MG: In fundraising, what makes a good ask?
MD: I believe passionately in the workplaces I have supported and I’m unapologetic about making a request for funding because I believe, whether you’re asking an individual or a corporation, that they have a responsibility to consider our request if they also believe in the importance of that not-for-profit. We are excited about the DOC 35 campaign and the opportunity that it brings to showcase some of what we’ve done over the last 35 years. It’s important for folks to remember that our board, 25 years ago, created Hot Docs and POV Magazine —
MG: Around the same time.
MD: —so we have these incredibly passionate people who serve on our board and have had really fantastic ideas and sprung terrific initiatives that are now doing amazing things. From my perspective, it’s really telling the story; building a list around who we think might support our mission and our mandate; and working with our chapters.
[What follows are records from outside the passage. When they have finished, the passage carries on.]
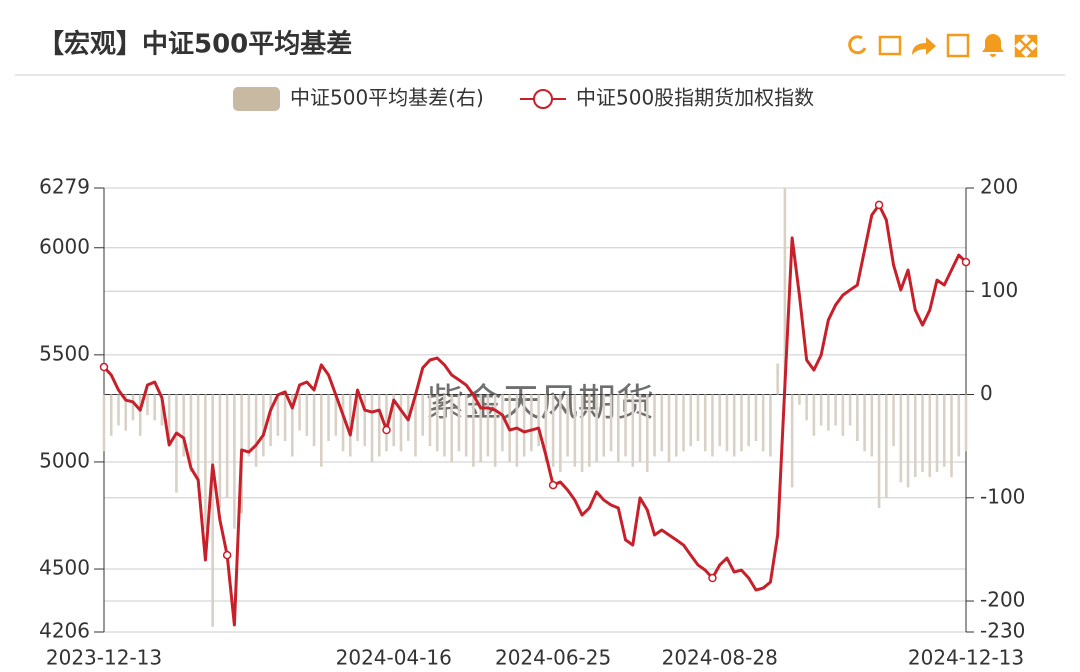  Describe the element at coordinates (1002, 600) in the screenshot. I see `y2-tick-label: -200` at that location.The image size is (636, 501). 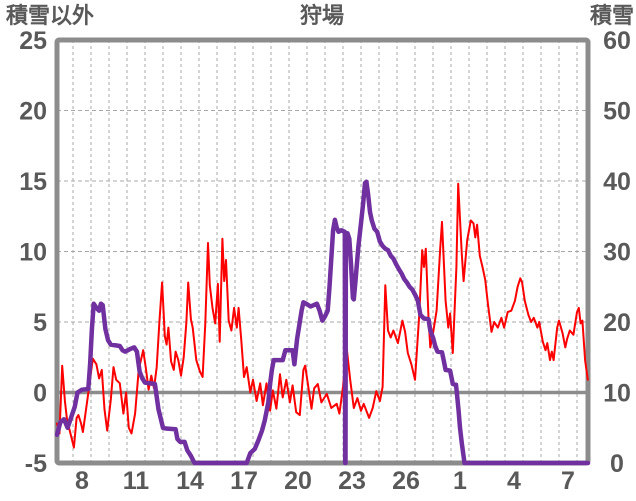 I want to click on x-axis-tick-label: 8, so click(x=82, y=481).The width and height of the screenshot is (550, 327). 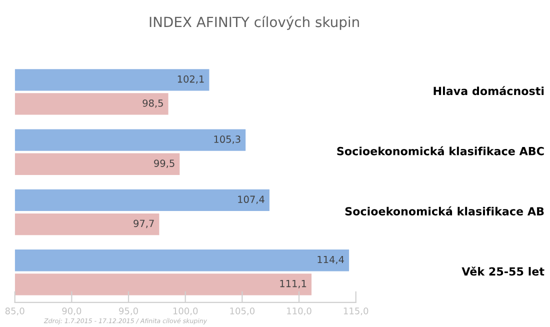 I want to click on data-label: 98,5, so click(x=152, y=104).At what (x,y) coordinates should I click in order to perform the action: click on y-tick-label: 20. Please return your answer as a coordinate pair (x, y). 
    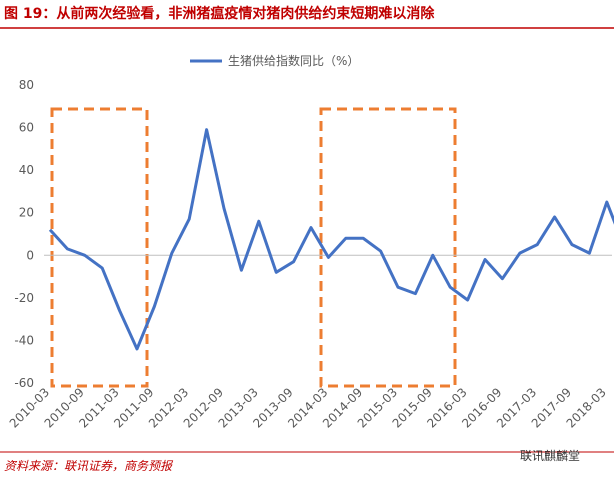
    Looking at the image, I should click on (26, 213).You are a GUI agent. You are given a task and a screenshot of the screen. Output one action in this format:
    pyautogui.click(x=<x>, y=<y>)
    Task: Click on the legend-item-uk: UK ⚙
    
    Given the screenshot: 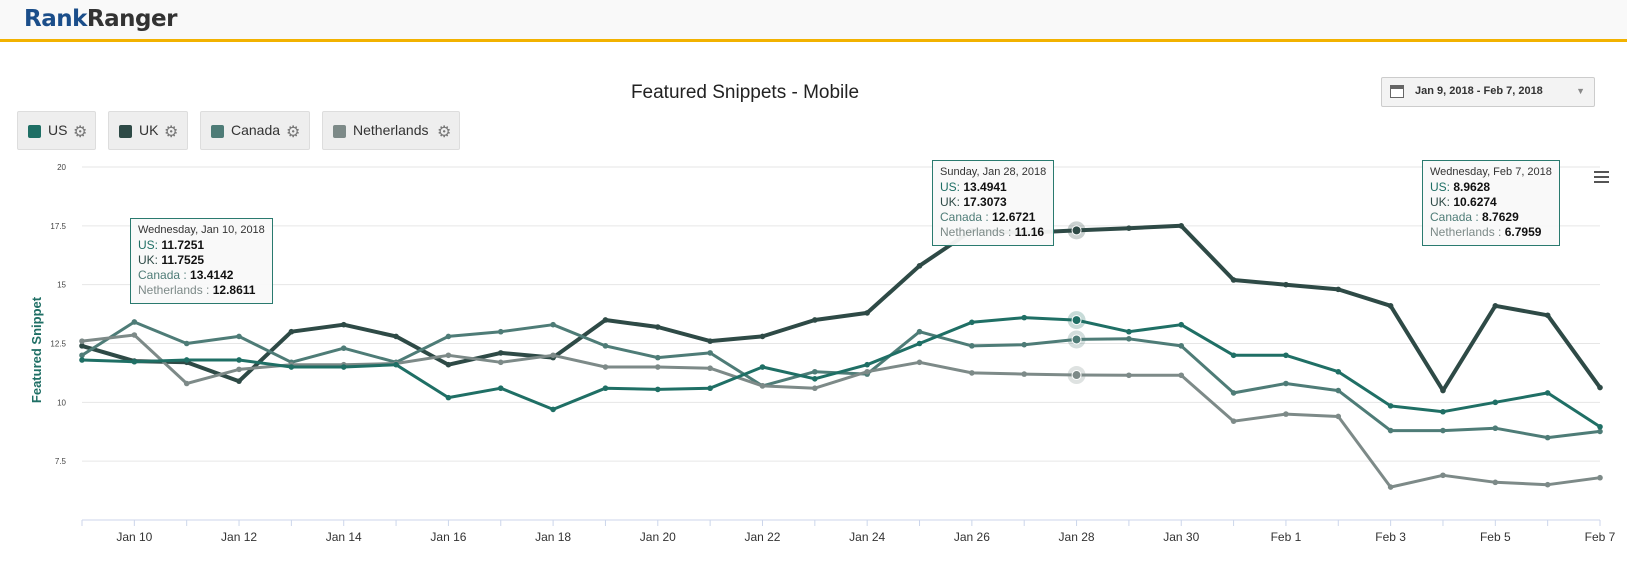 What is the action you would take?
    pyautogui.click(x=148, y=130)
    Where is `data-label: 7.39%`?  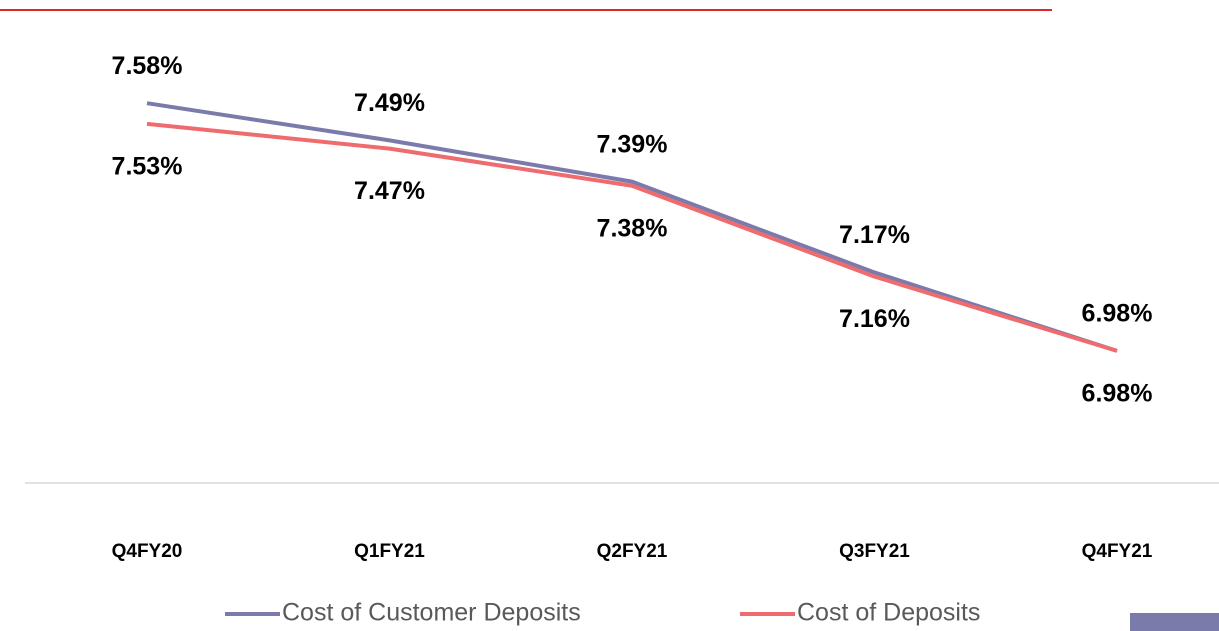
data-label: 7.39% is located at coordinates (632, 144). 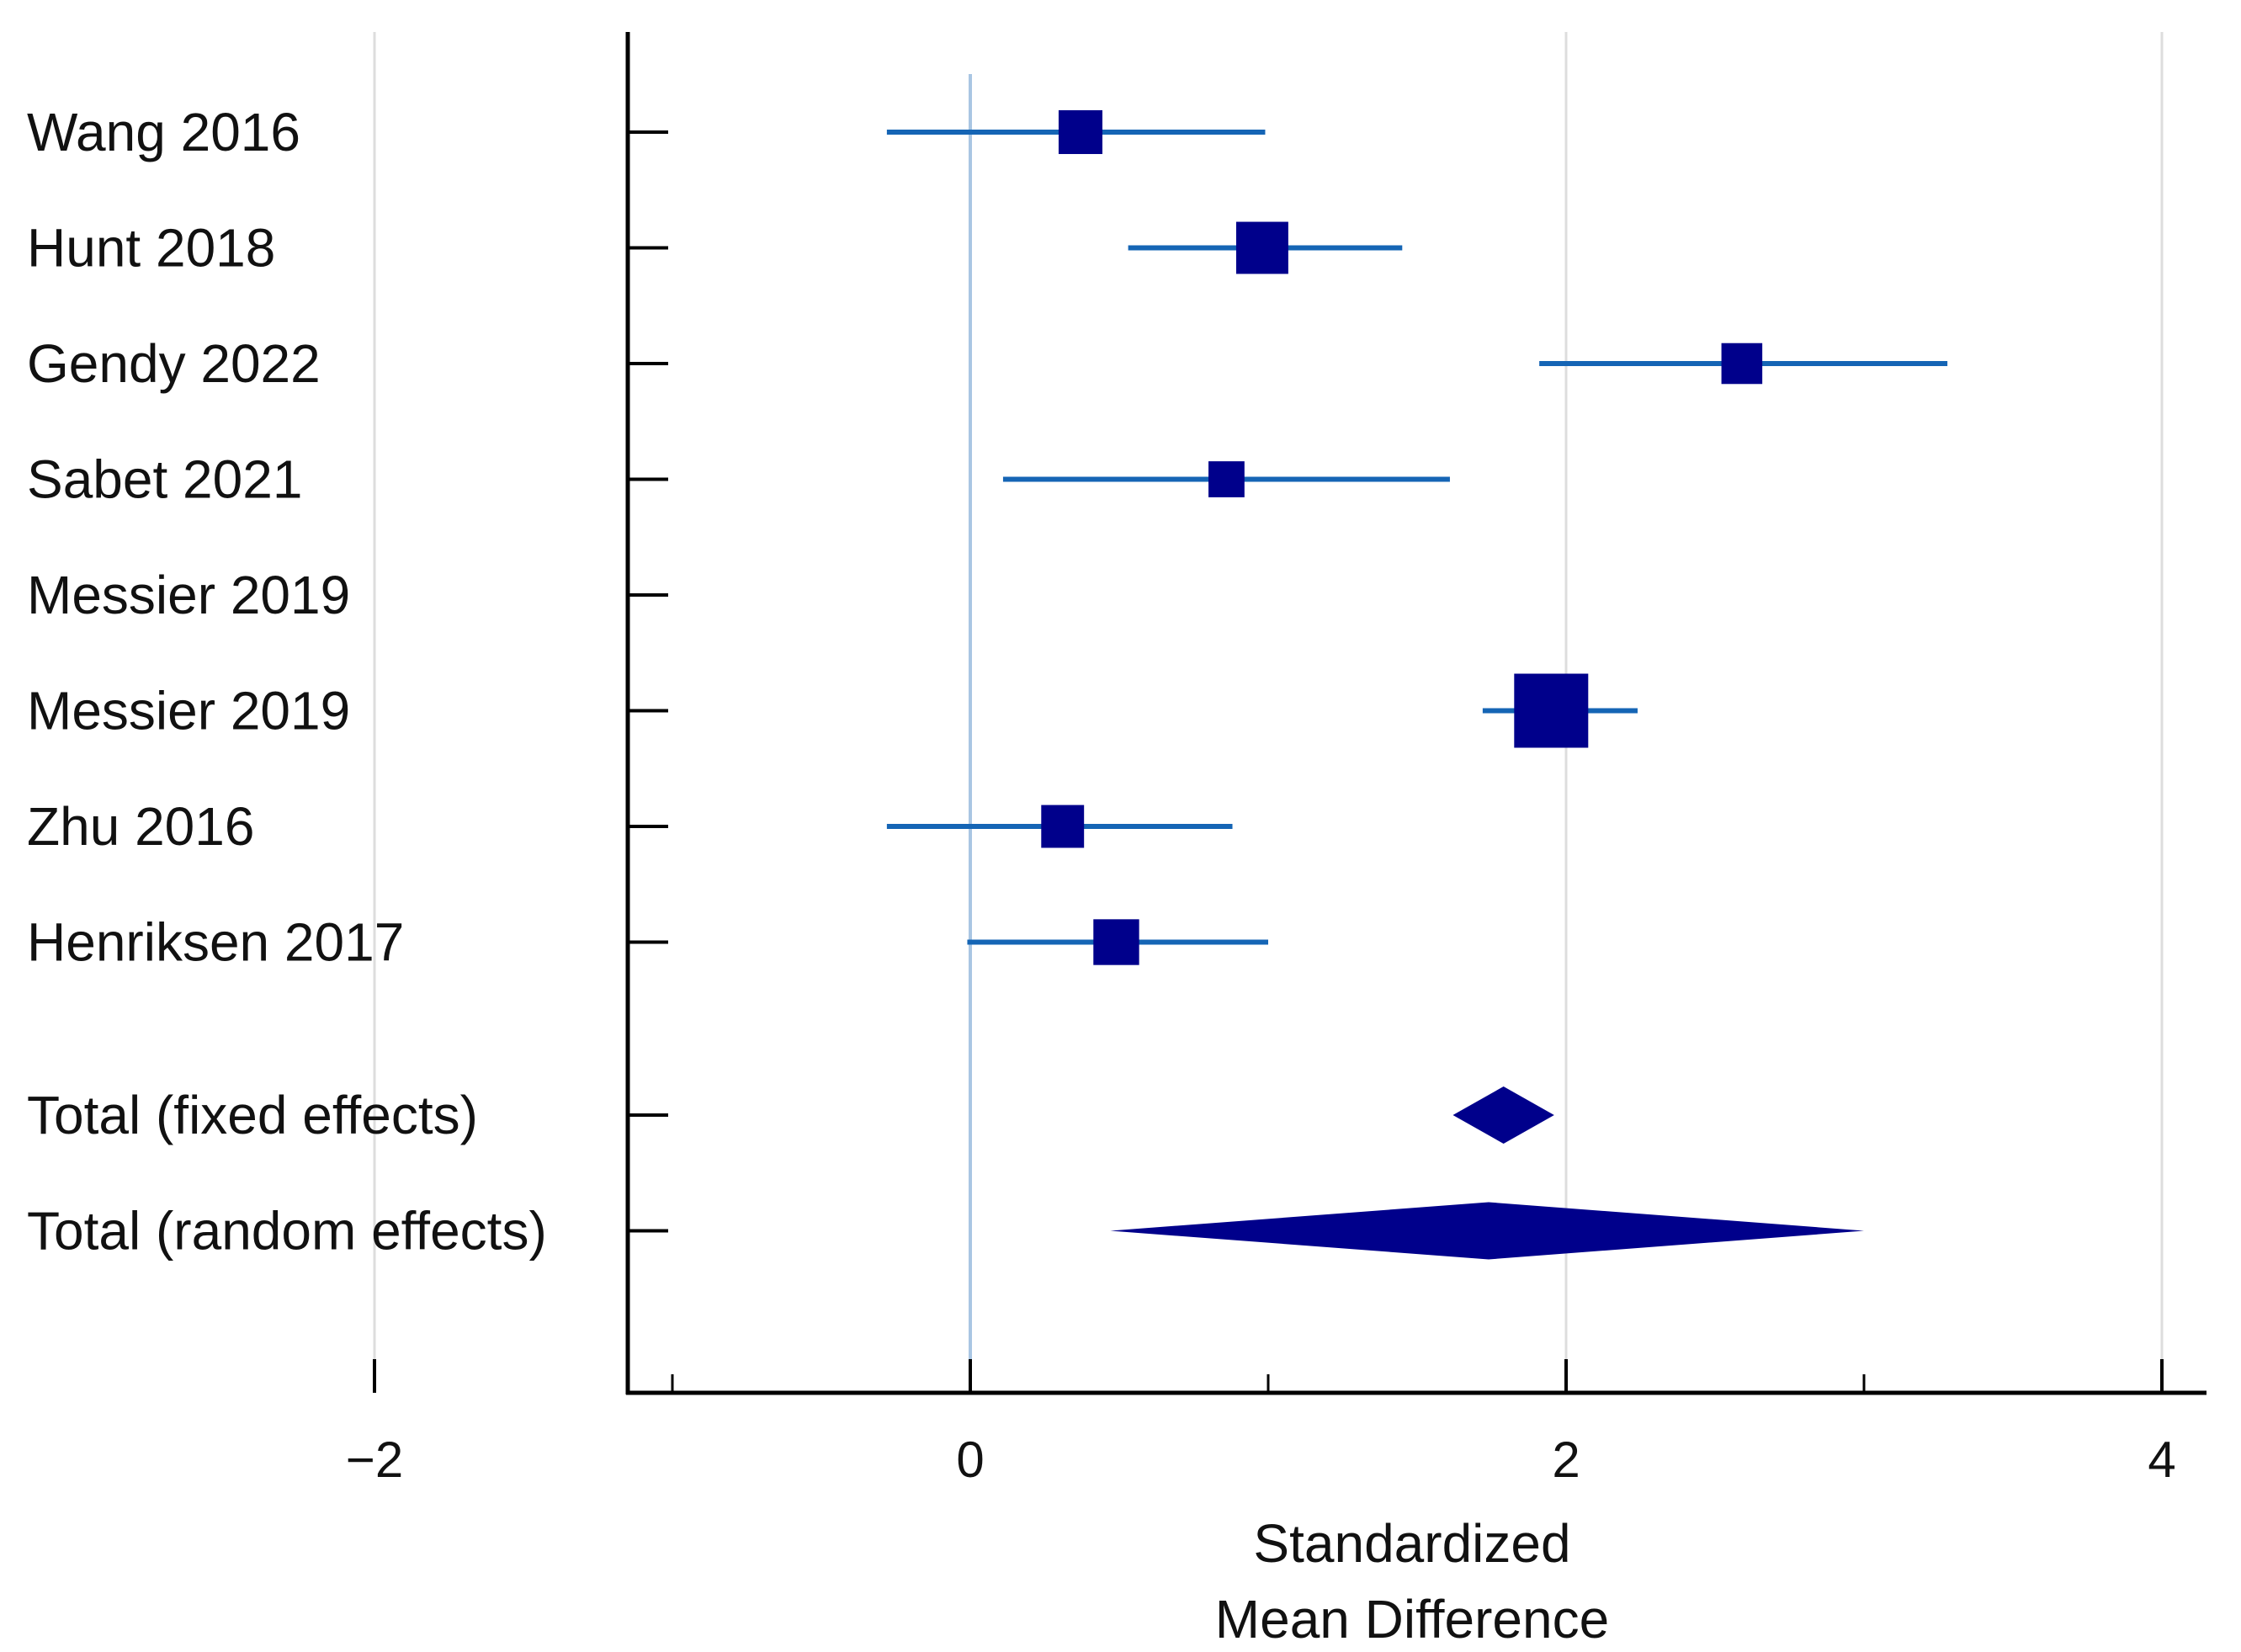 I want to click on x-axis-title-line-1: Standardized, so click(x=1412, y=1543).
Programs that we want to deliver for young, aspiring filmmakers are an easy sell, if you say a couple things. One, that there’s a workforce and skills shortage in the industry that we’re addressing if you support our initiatives—that definitely speaks to a number of corporations and government agencies. Two, that without some of the training we’re providing, young film enthusiasts would be ill equipped to find their next jobs, so it’s important to train them early to get them to continue their passion. Usually it’s the field that they studied, so universities have an interest in making sure that their students are pursuing that as well. So, we’re looking at university partnerships down the road. Thirdly, from a purely philanthropic perspective, documentary films tell important stories and they have shone a light on some important political, social and cultural stories that would otherwise not have been told. So we serve that mandate as well.
MG: Mathieu, we haven’t talked about your personal life. Can you tell us a bit about who you are and what you do when you’re not at DOC?
MD: I live in Ajax, Ontario with my beautiful wife Rachael and our son Nikolas. We love to travel, spend time outdoors and visit with extended family. As a volunteer, I serve on the board of Firefighters Without Borders. I’ve been there two and a half years. It started off as an organization in 2002 with local firefighters from Mississauga. They were doing wonderful work where they were collecting equipment here in Canada, sending it overseas and doing missions and training initiatives of all sorts across the world. Most people don’t know this, but firefighter services in most countries are volunteer-based; they’re not paid like in most places in Canada. Our focus has been on providing that important, life-saving training to some volunteer services across the world—in St. Lucia, in Macedonia, in Honduras and in a number of other countries. In Ontario, we provide life-saving techniques and training to volunteer fire brigades in many Indigenous communities. I’m very proud of that, and we hope to replicate that service across the country.